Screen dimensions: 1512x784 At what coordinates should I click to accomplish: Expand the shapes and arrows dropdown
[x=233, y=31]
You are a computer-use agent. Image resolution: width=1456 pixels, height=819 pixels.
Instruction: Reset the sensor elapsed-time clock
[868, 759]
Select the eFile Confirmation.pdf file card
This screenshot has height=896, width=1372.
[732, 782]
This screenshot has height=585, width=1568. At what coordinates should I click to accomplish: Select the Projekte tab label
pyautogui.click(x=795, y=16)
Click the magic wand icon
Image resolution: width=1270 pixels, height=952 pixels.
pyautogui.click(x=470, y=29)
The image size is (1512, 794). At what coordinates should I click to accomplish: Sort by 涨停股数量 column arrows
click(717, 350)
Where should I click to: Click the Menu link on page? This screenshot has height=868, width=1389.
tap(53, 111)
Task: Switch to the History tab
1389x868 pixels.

WHAT NEEDS TO BE DONE: Please copy every line of the material exactly.

EXERCISE ANSWER:
Screen dimensions: 1512x784 At what coordinates should I click to accomplish: Expand the shapes and arrows dropdown
[x=233, y=31]
You are a computer-use agent. Image resolution: width=1456 pixels, height=819 pixels.
Instruction: Reset the sensor elapsed-time clock
[868, 759]
Select the eFile Confirmation.pdf file card
This screenshot has height=896, width=1372.
[732, 782]
This screenshot has height=585, width=1568. At what coordinates should I click to accomplish: Select the Projekte tab label
pyautogui.click(x=795, y=16)
Click the magic wand icon
Image resolution: width=1270 pixels, height=952 pixels.
pyautogui.click(x=470, y=29)
The image size is (1512, 794). At what coordinates should I click to accomplish: Sort by 涨停股数量 column arrows
click(717, 350)
Where should I click to: Click the Menu link on page? This screenshot has height=868, width=1389.
tap(53, 111)
Task: Switch to the History tab
1389x868 pixels.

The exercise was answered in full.